Each share of common stock of RB98 Inc. outstanding immediately prior to
the effective time of the merger will be converted into and become one share of common stock of the surviving corporation and will constitute the only outstanding shares of capital stock of the surviving corporation.
Payment Procedures
Prior to the effective time of the merger, Google will deposit or cause to be deposited with the paying agent for the merger the aggregate consideration to be paid to holders of shares of Motorola
Mobility common stock.
Each holder of shares of Motorola Mobility common stock that are converted into the
right to receive the per share merger consideration will be entitled to receive the per share merger consideration upon receipt by the paying agent of a letter of transmittal, together with an agents message, for book-entry
transfer of uncertificated shares of Motorola Mobility common stock, and such other documents as may customarily be required by the paying agent.

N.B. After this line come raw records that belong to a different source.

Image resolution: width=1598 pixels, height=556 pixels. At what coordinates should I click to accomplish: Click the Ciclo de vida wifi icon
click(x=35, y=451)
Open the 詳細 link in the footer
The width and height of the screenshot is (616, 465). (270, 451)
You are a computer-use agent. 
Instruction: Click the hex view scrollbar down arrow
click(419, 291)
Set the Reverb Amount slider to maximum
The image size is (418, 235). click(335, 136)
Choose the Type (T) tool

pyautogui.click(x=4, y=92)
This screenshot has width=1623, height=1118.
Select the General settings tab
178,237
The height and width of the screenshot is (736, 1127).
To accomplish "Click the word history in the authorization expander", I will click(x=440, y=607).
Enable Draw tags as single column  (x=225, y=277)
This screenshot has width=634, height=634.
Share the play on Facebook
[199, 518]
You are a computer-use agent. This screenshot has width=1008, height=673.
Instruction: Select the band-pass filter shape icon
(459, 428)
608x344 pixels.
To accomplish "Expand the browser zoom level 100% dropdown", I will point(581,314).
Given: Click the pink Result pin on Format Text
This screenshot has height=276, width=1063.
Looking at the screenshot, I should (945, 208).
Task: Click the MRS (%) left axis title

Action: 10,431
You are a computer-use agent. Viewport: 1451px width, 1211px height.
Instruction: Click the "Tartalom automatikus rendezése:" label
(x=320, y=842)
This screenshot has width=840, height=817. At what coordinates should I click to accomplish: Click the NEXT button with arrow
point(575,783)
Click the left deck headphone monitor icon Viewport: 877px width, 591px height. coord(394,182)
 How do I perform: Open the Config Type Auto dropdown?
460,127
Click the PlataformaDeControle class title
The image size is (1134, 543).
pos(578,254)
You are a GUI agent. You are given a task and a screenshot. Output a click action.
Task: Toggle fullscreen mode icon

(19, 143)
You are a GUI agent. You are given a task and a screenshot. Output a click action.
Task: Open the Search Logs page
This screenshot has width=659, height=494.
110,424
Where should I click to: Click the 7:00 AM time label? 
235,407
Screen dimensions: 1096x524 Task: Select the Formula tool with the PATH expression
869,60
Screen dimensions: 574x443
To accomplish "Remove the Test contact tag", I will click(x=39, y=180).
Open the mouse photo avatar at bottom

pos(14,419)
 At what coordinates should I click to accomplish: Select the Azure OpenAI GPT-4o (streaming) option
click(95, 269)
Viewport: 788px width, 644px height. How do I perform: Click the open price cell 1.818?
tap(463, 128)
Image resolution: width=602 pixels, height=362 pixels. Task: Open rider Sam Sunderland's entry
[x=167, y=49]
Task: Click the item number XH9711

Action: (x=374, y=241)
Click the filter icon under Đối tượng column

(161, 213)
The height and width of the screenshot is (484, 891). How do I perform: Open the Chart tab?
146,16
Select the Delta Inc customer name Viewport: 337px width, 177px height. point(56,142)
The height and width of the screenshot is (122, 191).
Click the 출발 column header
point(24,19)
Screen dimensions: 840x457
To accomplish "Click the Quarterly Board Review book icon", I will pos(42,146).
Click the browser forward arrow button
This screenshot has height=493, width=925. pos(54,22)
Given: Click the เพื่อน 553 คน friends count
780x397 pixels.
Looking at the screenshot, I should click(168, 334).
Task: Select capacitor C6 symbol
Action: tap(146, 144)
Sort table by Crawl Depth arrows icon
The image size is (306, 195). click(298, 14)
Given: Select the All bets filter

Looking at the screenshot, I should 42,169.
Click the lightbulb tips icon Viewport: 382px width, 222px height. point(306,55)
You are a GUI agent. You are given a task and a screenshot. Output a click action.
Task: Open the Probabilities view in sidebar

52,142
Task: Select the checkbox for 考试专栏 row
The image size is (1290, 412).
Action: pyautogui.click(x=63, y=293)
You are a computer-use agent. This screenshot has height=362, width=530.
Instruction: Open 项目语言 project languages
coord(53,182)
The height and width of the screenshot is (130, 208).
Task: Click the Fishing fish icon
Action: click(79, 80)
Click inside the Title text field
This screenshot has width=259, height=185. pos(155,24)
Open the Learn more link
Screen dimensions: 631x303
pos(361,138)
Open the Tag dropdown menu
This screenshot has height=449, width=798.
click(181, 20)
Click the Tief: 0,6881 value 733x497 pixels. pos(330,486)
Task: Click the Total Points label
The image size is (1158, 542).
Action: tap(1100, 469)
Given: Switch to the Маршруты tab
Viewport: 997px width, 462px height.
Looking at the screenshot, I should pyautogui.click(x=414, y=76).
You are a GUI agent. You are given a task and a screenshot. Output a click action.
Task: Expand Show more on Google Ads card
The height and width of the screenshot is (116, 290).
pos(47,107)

Until so surrendered, each share will represent after the effective time of the merger for all purposes
only the right to receive the per share merger consideration upon such surrender. No interest will be paid or accrued on the cash payable upon the surrender or transfer of such share.
Treatment of Options, Restricted Stock Units and Other Equity Awards
Employee Stock Options. The treatment of the Motorola Mobility stock options held by employees at the effective time of the merger will vary based on the original grant date of the
option.
Unvested Stock Options Granted On or After January 4, 2011. Each option to purchase
shares of Motorola Mobility common stock held by an employee that was granted on or after January 4, 2011 and that is outstanding and unvested as of immediately prior to the effective time of the merger (each of which we refer to in this proxy
statement as a rollover stock option) will be converted into an option to acquire a number of shares of Google Class A common stock (rounded down to the nearest whole share) equal to (1) the number of shares of Motorola
Mobility common stock subject to the rollover stock option immediately prior to the effective time of the merger, multiplied by (2) the equity award exchange ratio. The per share exercise
price (rounded up to the nearest cent) of the option to purchase shares of Google Class A common stock will be equal to (1) the per share exercise price of the rollover stock option in
effect immediately prior to the effective time of the merger divided by (2) the equity award exchange ratio. The term, vesting schedule and all of the other terms of each rollover stock option will otherwise remain unchanged. The equity
award exchange ratio equals (a) $40.00 divided by (b) the average closing price per share of Google Class A common stock on the Nasdaq Global Select Market for the five trading day period ending on the trading day preceding the
closing date.
All Other Employee Stock Options. Each option to purchase shares of Motorola Mobility
common stock held by an employee, whether vested or unvested that is not a rollover stock option and that is outstanding as of immediately prior to the effective time of the merger (each of which we refer to in this proxy statement as a
cash-out stock option), will cease to represent a right or award with respect to shares of Motorola Mobility common stock, will become fully vested and will entitle the holder of such award to receive an amount in cash equal to
(1) the number of shares of Motorola Mobility common stock subject to the cash-out stock option immediately prior to the effective time of the merger, multiplied by (2) the excess, if any, of $40.00 over the per share exercise price of the
cash-out stock option, less any applicable tax withholdings.
Employee Restricted Stock
Units. The treatment of the Motorola Mobility restricted stock units held by employees at the effective time of the merger will vary based on the original grant date of the restricted stock unit.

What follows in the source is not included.